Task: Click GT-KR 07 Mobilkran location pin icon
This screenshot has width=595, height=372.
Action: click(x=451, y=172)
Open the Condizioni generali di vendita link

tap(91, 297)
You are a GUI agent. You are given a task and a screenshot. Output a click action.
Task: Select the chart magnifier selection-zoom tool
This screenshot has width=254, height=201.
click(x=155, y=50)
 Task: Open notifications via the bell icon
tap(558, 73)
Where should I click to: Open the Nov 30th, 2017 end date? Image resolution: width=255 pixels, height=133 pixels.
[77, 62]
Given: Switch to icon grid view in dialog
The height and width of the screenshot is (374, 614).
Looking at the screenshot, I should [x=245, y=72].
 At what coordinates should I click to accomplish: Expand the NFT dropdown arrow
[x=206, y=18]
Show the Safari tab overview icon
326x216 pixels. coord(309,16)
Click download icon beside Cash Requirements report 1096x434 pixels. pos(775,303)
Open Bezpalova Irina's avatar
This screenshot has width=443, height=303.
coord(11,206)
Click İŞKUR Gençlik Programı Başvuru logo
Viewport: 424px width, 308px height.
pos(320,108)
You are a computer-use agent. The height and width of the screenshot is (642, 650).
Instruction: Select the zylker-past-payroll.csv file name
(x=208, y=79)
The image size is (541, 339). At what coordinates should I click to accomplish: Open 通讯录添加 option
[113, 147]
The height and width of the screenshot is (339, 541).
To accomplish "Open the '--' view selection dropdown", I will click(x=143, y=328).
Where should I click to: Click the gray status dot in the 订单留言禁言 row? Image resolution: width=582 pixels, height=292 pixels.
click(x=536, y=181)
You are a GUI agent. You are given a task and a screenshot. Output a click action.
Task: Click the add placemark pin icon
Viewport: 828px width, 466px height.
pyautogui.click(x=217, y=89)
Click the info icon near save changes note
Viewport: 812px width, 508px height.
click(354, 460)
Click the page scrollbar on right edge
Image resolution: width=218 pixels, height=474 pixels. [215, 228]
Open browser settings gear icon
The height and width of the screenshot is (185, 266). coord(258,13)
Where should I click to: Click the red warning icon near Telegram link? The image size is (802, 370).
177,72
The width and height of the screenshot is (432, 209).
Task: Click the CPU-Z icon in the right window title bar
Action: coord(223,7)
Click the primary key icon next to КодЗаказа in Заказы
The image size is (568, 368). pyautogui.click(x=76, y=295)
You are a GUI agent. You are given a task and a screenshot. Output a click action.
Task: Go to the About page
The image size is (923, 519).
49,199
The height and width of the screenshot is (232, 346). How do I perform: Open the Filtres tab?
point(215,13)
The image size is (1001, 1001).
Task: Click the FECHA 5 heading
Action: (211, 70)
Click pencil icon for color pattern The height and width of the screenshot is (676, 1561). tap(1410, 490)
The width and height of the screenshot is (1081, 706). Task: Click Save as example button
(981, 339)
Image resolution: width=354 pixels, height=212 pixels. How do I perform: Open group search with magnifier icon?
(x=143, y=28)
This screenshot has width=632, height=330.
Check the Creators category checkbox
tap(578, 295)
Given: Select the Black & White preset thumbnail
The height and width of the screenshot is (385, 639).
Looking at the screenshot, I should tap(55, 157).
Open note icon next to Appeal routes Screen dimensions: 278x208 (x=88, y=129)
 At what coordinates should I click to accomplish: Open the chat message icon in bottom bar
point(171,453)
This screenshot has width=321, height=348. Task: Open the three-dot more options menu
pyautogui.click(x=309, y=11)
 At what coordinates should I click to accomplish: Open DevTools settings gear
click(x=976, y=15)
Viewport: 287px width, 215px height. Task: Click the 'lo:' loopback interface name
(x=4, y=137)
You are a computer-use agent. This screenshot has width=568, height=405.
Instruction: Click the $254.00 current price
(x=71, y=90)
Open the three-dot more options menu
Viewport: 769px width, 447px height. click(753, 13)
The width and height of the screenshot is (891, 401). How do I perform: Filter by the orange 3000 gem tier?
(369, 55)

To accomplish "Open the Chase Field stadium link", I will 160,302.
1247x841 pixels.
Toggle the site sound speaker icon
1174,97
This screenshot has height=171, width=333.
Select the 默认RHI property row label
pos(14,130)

:::::

* [Request]:
Reproduce the lines above, swapping every "three-dot" for "ellipsis" and leaving everything else unchanged.

* [Task response]:
Task: Click GT-KR 07 Mobilkran location pin icon
This screenshot has width=595, height=372.
Action: click(x=451, y=172)
Open the Condizioni generali di vendita link

tap(91, 297)
You are a GUI agent. You are given a task and a screenshot. Output a click action.
Task: Select the chart magnifier selection-zoom tool
This screenshot has width=254, height=201.
click(x=155, y=50)
 Task: Open notifications via the bell icon
tap(558, 73)
Where should I click to: Open the Nov 30th, 2017 end date? Image resolution: width=255 pixels, height=133 pixels.
[77, 62]
Given: Switch to icon grid view in dialog
The height and width of the screenshot is (374, 614).
Looking at the screenshot, I should [x=245, y=72].
 At what coordinates should I click to accomplish: Expand the NFT dropdown arrow
[x=206, y=18]
Show the Safari tab overview icon
326x216 pixels. coord(309,16)
Click download icon beside Cash Requirements report 1096x434 pixels. pos(775,303)
Open Bezpalova Irina's avatar
This screenshot has width=443, height=303.
coord(11,206)
Click İŞKUR Gençlik Programı Başvuru logo
Viewport: 424px width, 308px height.
pos(320,108)
You are a computer-use agent. The height and width of the screenshot is (642, 650).
Instruction: Select the zylker-past-payroll.csv file name
(x=208, y=79)
The image size is (541, 339). At what coordinates should I click to accomplish: Open 通讯录添加 option
[113, 147]
The height and width of the screenshot is (339, 541).
To accomplish "Open the '--' view selection dropdown", I will click(x=143, y=328).
Where should I click to: Click the gray status dot in the 订单留言禁言 row? Image resolution: width=582 pixels, height=292 pixels.
click(x=536, y=181)
You are a GUI agent. You are given a task and a screenshot. Output a click action.
Task: Click the add placemark pin icon
Viewport: 828px width, 466px height.
pyautogui.click(x=217, y=89)
Click the info icon near save changes note
Viewport: 812px width, 508px height.
click(354, 460)
Click the page scrollbar on right edge
Image resolution: width=218 pixels, height=474 pixels. [215, 228]
Open browser settings gear icon
The height and width of the screenshot is (185, 266). coord(258,13)
Where should I click to: Click the red warning icon near Telegram link? The image size is (802, 370).
177,72
The width and height of the screenshot is (432, 209).
Task: Click the CPU-Z icon in the right window title bar
Action: coord(223,7)
Click the primary key icon next to КодЗаказа in Заказы
The image size is (568, 368). pyautogui.click(x=76, y=295)
You are a GUI agent. You are given a task and a screenshot. Output a click action.
Task: Go to the About page
The image size is (923, 519).
49,199
The height and width of the screenshot is (232, 346). How do I perform: Open the Filtres tab?
point(215,13)
The image size is (1001, 1001).
Task: Click the FECHA 5 heading
Action: (211, 70)
Click pencil icon for color pattern The height and width of the screenshot is (676, 1561). tap(1410, 490)
The width and height of the screenshot is (1081, 706). Task: Click Save as example button
(981, 339)
Image resolution: width=354 pixels, height=212 pixels. How do I perform: Open group search with magnifier icon?
(x=143, y=28)
This screenshot has width=632, height=330.
Check the Creators category checkbox
tap(578, 295)
Given: Select the Black & White preset thumbnail
The height and width of the screenshot is (385, 639).
Looking at the screenshot, I should tap(55, 157).
Open note icon next to Appeal routes Screen dimensions: 278x208 (x=88, y=129)
 At what coordinates should I click to accomplish: Open the chat message icon in bottom bar
point(171,453)
This screenshot has width=321, height=348. Task: Open the ellipsis more options menu
pyautogui.click(x=309, y=11)
 At what coordinates should I click to accomplish: Open DevTools settings gear
click(x=976, y=15)
Viewport: 287px width, 215px height. Task: Click the 'lo:' loopback interface name
(x=4, y=137)
You are a computer-use agent. This screenshot has width=568, height=405.
Instruction: Click the $254.00 current price
(x=71, y=90)
Open the ellipsis more options menu
Viewport: 769px width, 447px height. click(753, 13)
The width and height of the screenshot is (891, 401). How do I perform: Filter by the orange 3000 gem tier?
(369, 55)

To accomplish "Open the Chase Field stadium link", I will 160,302.
1247x841 pixels.
Toggle the site sound speaker icon
1174,97
This screenshot has height=171, width=333.
Select the 默认RHI property row label
pos(14,130)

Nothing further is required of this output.